== Segment start ==

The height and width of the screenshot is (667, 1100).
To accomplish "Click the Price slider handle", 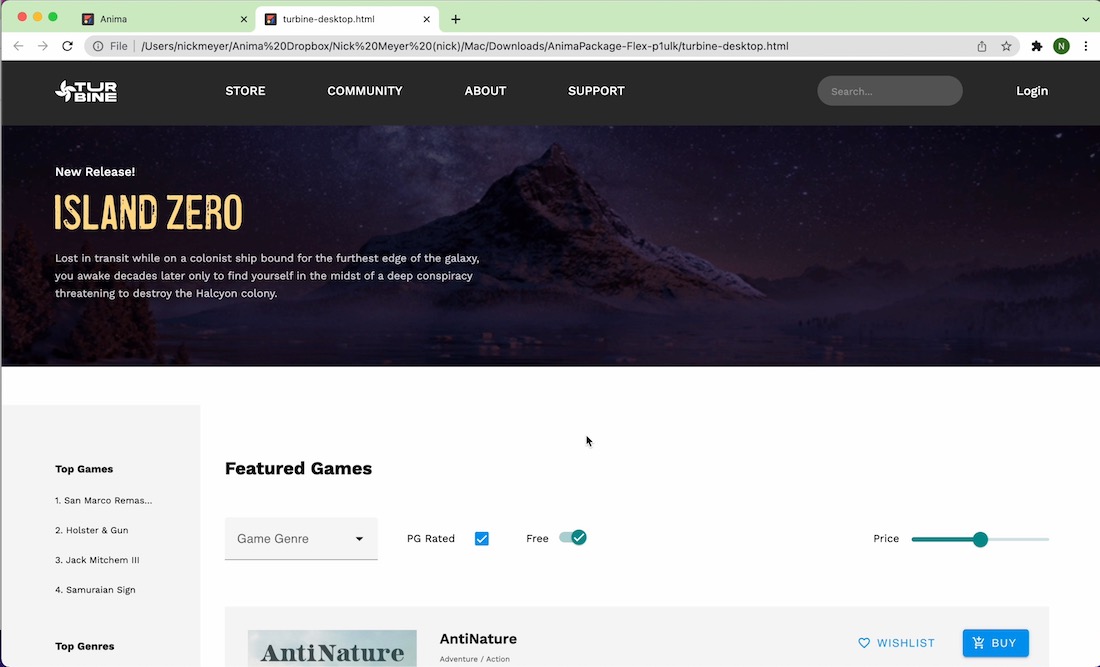I will pyautogui.click(x=980, y=539).
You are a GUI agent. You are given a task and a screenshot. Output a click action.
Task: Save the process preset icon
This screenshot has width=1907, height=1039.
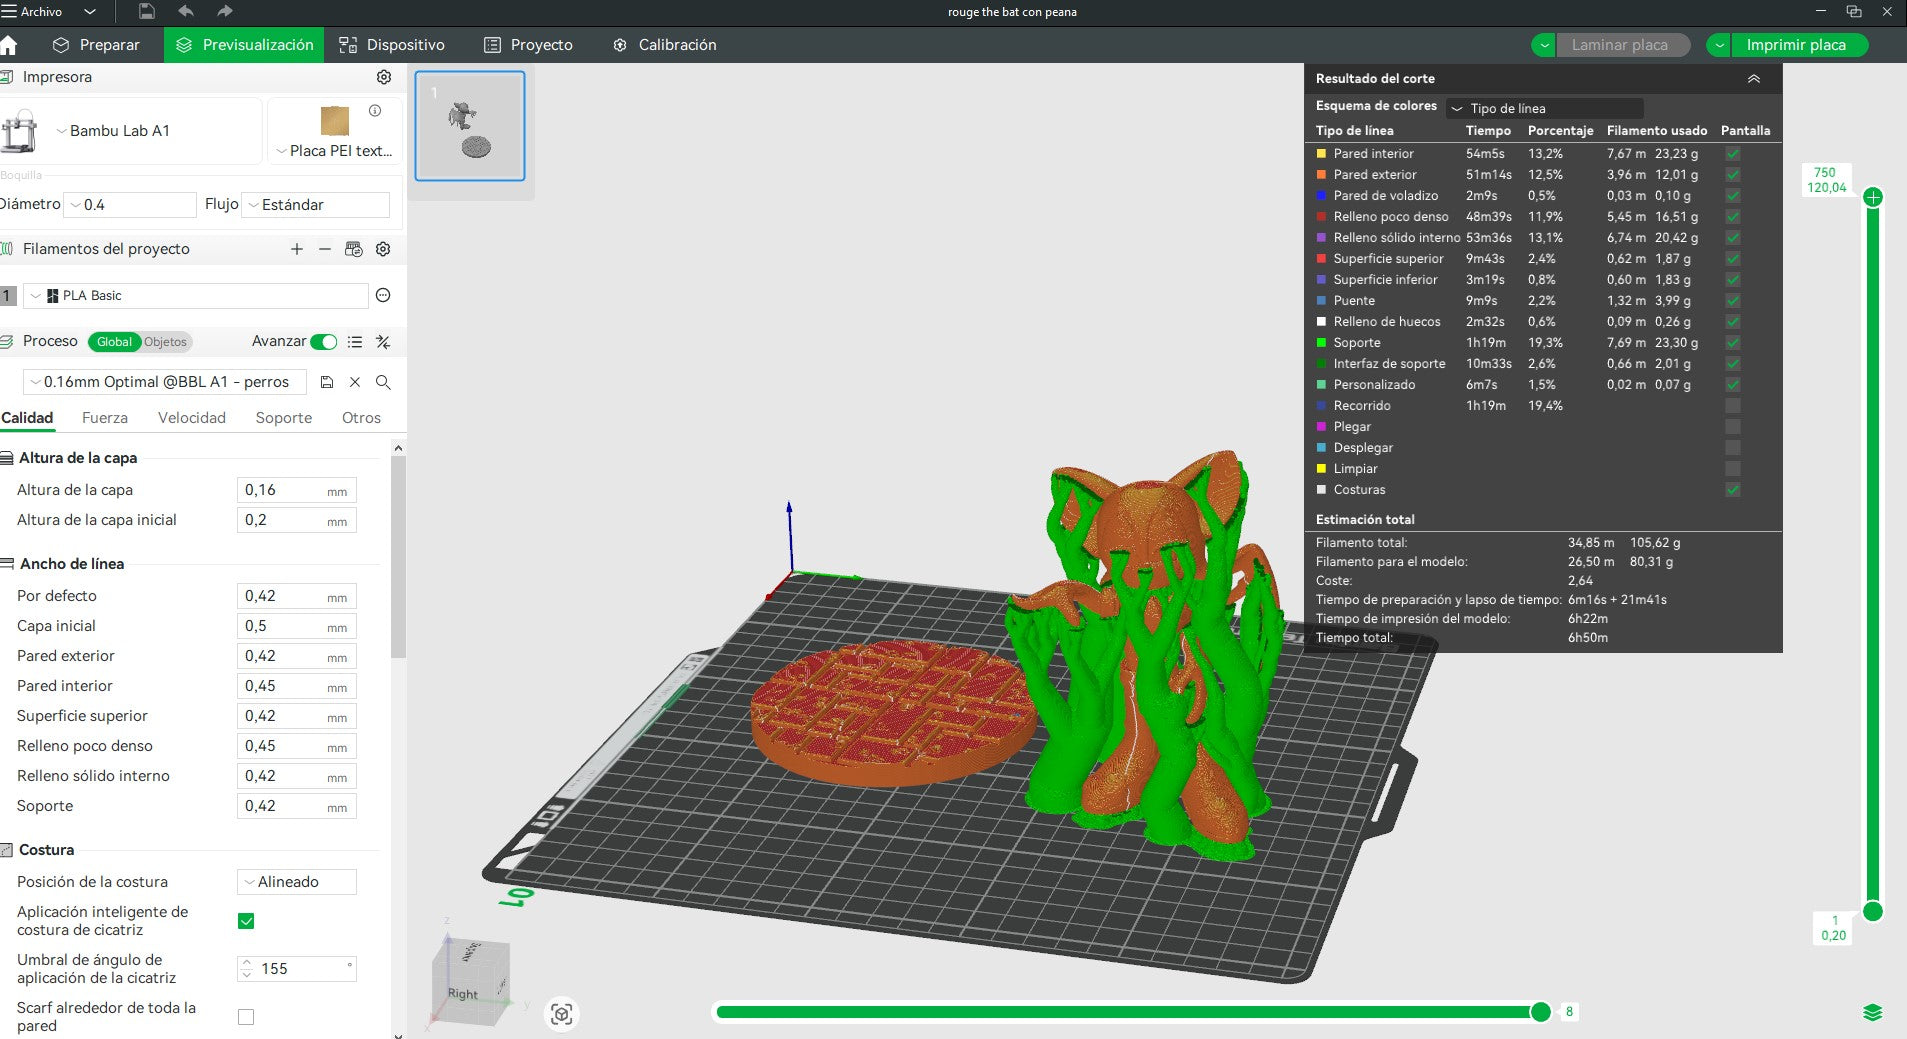point(327,382)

== Segment end ==

* **What the exercise asks**: Please set down exactly the lines from the one holding "Task: Save the process preset icon" through the last line of the entries, both ends included, and skip pictures.

* **Response to the exercise**:
Task: Save the process preset icon
This screenshot has width=1907, height=1039.
point(327,382)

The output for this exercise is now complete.